To stretch the religious interpretations further, when we die, here in the simulation, God might simply "up load" the spiritual aspects of those he likes, into a better "simulation"; perhaps one called "heaven", thereby providing for life after death. Alternatively, such human spiritual bundles could be revamped or reset and then re-injected into the ongoing Universe simulation as new people (reincarnation anyone?). Other spirits that God does not want to continue developing or using immediately might get stored for future use, discarded, or even relegated to "hell" in an entirely different simulation - one not as much fun. On the other hand, perhaps those destined to hell are not fully conscious spirits, but only metaphysical "zombies" that appear to the rest of us as human, but have no actual souls? In that case, in a sort of universalism, no true simulated spirit would actually end up in hell. There's lots of room here for idle speculation and religious syncretism!

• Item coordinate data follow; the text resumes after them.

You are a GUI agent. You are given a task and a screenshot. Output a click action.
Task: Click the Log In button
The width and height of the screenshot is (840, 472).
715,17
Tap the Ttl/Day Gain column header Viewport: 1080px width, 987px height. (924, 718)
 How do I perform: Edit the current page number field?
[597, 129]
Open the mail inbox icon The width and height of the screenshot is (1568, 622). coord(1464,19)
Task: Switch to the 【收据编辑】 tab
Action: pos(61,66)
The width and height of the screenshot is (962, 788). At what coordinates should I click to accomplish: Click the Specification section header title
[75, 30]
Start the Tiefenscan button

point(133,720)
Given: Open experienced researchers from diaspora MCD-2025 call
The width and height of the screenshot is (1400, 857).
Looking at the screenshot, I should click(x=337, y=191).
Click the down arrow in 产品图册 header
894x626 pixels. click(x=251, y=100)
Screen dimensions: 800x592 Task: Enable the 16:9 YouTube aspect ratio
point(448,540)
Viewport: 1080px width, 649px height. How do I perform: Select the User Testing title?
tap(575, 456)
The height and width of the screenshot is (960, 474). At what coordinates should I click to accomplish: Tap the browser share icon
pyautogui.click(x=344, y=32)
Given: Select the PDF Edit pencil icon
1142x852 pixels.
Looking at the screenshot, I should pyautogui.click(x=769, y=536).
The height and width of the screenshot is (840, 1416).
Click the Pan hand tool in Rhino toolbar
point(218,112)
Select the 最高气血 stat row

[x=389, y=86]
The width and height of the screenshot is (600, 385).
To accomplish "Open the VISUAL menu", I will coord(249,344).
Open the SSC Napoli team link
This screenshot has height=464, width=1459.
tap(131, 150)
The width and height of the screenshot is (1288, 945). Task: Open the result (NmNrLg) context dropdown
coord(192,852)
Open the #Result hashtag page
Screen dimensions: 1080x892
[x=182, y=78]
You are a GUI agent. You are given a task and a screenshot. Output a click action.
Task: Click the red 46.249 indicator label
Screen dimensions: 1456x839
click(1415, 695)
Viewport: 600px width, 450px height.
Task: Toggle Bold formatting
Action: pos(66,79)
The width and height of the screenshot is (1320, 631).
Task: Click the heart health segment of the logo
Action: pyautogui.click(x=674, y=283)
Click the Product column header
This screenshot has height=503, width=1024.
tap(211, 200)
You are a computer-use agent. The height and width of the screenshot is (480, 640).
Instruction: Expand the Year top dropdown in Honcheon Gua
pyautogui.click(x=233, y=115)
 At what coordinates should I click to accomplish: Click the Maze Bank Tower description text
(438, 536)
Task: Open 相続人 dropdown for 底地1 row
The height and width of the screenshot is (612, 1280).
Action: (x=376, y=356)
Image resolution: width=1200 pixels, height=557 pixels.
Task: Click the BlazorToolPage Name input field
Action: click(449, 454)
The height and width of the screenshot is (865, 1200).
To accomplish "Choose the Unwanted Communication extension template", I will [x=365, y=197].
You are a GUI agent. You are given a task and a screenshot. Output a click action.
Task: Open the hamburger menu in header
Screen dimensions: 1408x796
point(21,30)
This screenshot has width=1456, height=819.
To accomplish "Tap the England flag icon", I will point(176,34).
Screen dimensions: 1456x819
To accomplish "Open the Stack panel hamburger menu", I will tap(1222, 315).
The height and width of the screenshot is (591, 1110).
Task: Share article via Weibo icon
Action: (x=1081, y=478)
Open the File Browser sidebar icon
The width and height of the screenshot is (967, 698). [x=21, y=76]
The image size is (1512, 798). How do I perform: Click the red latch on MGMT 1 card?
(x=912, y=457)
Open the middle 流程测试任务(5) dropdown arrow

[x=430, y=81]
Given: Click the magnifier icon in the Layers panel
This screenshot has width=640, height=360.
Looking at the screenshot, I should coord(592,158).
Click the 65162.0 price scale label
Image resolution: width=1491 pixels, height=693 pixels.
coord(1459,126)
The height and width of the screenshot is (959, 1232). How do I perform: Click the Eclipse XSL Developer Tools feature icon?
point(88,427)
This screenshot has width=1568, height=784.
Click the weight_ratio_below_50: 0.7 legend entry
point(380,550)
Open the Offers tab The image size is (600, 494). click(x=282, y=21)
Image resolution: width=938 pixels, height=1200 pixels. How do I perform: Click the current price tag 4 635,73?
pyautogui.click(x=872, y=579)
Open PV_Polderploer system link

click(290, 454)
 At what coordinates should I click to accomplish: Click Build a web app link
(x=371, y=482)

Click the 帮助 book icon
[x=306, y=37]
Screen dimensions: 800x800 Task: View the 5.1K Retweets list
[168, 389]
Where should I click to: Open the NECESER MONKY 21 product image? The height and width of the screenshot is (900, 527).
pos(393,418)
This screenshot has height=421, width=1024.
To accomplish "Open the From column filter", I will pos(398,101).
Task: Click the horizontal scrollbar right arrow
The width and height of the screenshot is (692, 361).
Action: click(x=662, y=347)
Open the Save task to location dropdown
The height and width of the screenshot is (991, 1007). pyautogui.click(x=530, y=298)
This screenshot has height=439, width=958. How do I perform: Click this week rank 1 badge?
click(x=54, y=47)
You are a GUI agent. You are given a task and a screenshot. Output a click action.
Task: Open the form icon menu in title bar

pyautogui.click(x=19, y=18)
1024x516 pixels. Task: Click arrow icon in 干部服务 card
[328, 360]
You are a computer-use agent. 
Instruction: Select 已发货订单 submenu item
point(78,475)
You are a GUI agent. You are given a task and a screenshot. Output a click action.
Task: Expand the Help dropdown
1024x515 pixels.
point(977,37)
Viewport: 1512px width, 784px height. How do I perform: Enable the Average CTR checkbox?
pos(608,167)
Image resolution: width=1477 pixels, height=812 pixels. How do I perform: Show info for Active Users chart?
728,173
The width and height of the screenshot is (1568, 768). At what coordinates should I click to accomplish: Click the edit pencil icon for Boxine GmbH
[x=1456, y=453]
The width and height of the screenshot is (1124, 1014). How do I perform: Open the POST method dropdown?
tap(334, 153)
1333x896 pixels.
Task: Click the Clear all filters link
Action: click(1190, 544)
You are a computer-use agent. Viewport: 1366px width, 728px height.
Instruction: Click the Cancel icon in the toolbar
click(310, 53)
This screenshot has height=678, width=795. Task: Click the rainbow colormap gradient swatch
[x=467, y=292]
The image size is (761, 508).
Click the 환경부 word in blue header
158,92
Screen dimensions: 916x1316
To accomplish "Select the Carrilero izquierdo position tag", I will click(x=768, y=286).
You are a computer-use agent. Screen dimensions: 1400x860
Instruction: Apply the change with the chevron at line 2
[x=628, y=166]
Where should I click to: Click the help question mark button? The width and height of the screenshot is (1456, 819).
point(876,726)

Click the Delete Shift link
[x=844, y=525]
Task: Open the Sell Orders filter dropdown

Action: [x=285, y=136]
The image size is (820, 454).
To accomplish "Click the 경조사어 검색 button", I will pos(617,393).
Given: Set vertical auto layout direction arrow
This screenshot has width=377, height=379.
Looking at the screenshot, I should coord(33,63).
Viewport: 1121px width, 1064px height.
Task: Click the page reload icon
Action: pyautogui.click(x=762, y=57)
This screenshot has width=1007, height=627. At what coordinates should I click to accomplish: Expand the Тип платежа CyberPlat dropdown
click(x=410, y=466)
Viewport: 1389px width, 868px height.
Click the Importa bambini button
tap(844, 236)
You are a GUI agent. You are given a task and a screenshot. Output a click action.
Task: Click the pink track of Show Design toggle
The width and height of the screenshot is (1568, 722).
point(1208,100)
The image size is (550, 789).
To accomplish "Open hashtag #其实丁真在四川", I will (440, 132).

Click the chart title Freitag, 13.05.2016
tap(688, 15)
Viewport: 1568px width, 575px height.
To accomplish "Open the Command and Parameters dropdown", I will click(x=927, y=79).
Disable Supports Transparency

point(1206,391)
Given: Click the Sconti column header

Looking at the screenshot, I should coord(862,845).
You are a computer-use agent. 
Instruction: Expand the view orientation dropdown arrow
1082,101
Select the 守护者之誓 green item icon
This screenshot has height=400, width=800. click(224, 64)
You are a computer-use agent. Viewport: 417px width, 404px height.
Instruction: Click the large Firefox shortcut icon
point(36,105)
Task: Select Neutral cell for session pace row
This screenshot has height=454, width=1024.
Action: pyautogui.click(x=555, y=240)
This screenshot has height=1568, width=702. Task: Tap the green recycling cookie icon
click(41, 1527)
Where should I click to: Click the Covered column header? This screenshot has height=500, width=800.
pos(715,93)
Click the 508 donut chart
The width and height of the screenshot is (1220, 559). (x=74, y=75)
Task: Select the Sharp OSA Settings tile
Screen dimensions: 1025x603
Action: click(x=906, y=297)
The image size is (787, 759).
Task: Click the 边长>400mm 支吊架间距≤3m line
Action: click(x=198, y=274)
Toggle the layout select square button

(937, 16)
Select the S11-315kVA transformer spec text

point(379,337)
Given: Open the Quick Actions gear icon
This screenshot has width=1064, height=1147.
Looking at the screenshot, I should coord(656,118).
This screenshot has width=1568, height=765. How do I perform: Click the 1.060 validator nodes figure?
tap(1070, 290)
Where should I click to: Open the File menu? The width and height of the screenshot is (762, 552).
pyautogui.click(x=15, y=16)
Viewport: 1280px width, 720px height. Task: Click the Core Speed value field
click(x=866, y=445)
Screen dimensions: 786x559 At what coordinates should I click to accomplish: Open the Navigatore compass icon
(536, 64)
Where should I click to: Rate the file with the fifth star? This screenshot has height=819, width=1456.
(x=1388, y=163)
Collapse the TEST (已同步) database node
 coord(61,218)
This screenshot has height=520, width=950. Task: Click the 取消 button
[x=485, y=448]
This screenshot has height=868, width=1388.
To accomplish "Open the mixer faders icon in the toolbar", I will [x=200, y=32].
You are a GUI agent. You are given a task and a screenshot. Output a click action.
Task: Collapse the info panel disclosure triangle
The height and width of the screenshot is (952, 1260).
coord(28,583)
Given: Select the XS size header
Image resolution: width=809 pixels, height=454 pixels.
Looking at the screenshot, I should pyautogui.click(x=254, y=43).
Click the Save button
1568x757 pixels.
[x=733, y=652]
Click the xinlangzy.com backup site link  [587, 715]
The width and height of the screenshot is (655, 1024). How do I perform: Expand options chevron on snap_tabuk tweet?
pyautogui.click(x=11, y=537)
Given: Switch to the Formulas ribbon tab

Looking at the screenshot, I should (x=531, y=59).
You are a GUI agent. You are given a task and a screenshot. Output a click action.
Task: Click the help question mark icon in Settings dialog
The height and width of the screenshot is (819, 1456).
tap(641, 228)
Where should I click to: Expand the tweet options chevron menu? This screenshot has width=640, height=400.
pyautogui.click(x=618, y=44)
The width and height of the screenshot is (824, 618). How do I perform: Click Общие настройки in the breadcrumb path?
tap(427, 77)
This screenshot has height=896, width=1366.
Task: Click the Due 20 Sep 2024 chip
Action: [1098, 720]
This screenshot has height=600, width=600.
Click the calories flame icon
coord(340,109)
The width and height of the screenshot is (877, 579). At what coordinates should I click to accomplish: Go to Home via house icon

Continuing to explore the possibilities of this simulated Universe yields some additional, but perhaps troubling suggestions. One obvious interpretation is that this scenario is just a simple form of pantheism: everything is God and God is in everything. Philosophically, this is a form of monism (everything is one essence), which may not be palatable for some. Another disturbing possibility is that the simulation actually began just yesterday in our timeline, with all of our reality and memories merely the initial conditions chosen for us. If those were set up carefully, there would be no way for us to know that our past was just a complex illusion. Then again, perhaps I am the only "real" mind in the simulation and all of my reality, including you and the rest of the world are just data inputs to my processor. One may wish to speculate about God's motive for doing that.
One final religious speculation is regarding the person of Jesus. There are now several science fiction motifs about humans entering into virtual realities, or their own simulations, so thinking of God immersing himself into his Universe simulation as a true human person, while still retaining his Godliness (Emmanuel - God with us), is not too difficult to envisage. God would then be simultaneously external to the simulation (the "Father" in his eternal timeline), while operating as a human inside our timeline - "the only begotten Son". With some further consideration, we might then think of the Holy Spirit as God's way of speaking to our spirits and dealing with our prayers. By means of this approach, our theological speculations have invoked the Trinity: three divine persons in one Godhead.
Although such speculations are interesting and entertaining, I do not actually believe them. While existing as a detailed simulation in God's mind may be indistinguishable from a truly material Universe with real flesh and blood people, it somehow reduces God to merely a clever and powerful simulator; perhaps even a trickster playing a complex computer game for his own amusement. I prefer the Christian belief in a loving God who created a stable material reality with creatures to inhabit it, in order to interact with his spiritual image bearers for all of eternity.